When I tried SDF, I found that some of the output formats were dependent on external programs (such as sgml2latex), which were not necessarily installed on the machine (even though the package manager is supposed to take care of these things). Aside from that, I would consider this a program worth knowing about.

FunnelWeb is a literate programming system, similar to Donald Knuth's "Web" system but not limited to Pascal or C (and the output code does not look like object code). The idea is that you maintain a document with fragments of code in it, and either the document can be typeset (in TeX or HTML) or the code can be extracted (with re-ordering if necessary) for compilation. The system is really a macro preprocessor and a formatter; writing a code extract is defining a macro, and typesetting the document is formatting it with the macro definitions as figures. Extracting the code itself is executing the macro pre-processor (which has the ability to write files).

The macro preprocessor is powerful, but its syntax is slightly messy (this is justified by saying it makes sure you do not call a macro accidentally) and it takes some getting used to.
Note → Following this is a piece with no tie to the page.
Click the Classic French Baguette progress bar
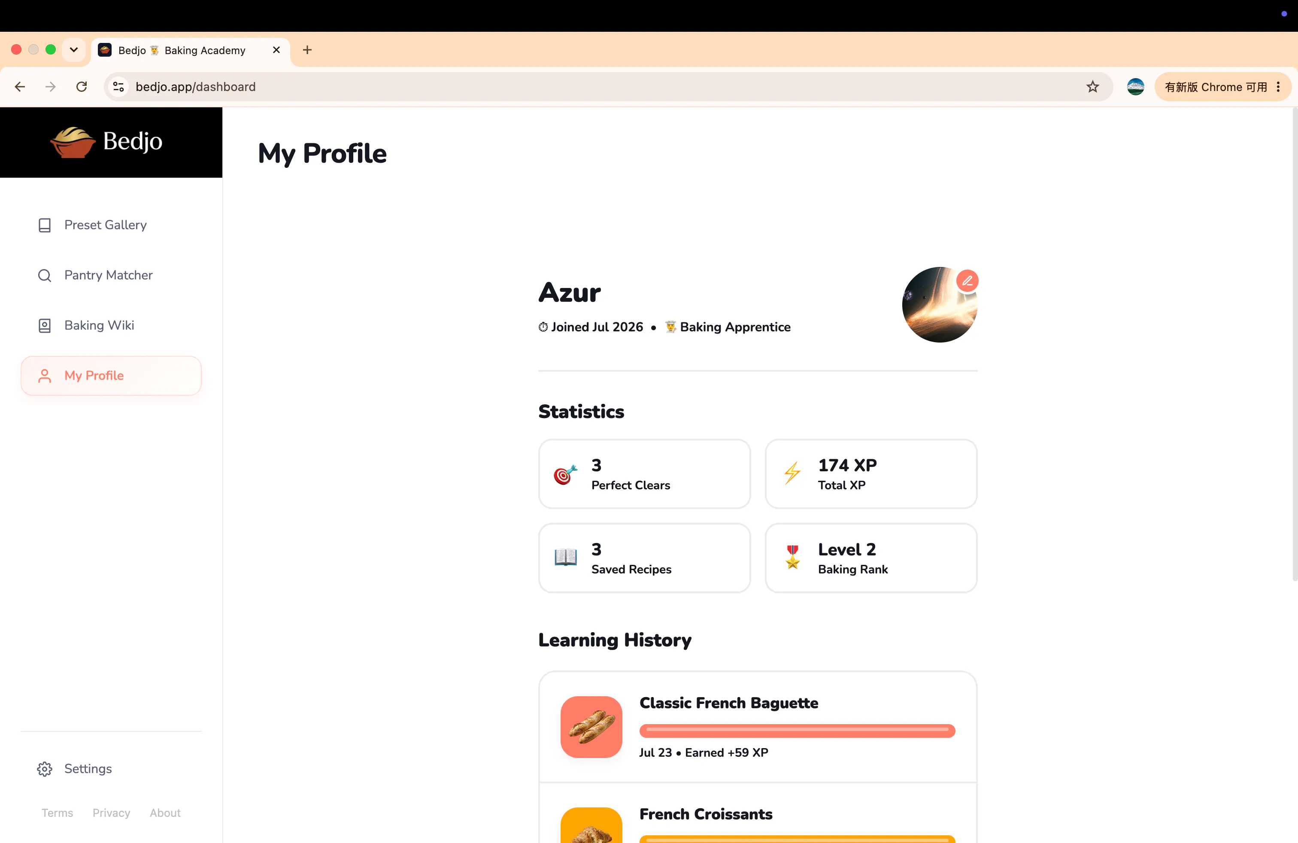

There is an emacs major mode for FunnelWeb files, based on LaTeX mode, but you lose the C or C++ editing features. The typeset output is reasonable, but you can not hide the fact that it is a FunnelWeb document - all the figures have captions like "This macro is invoked in definition 32", which is not helpful if the document is intended for readers unfamiliar with FunnelWeb ("Macro? I thought I was looking at an enum"). This limits its usefulness a little.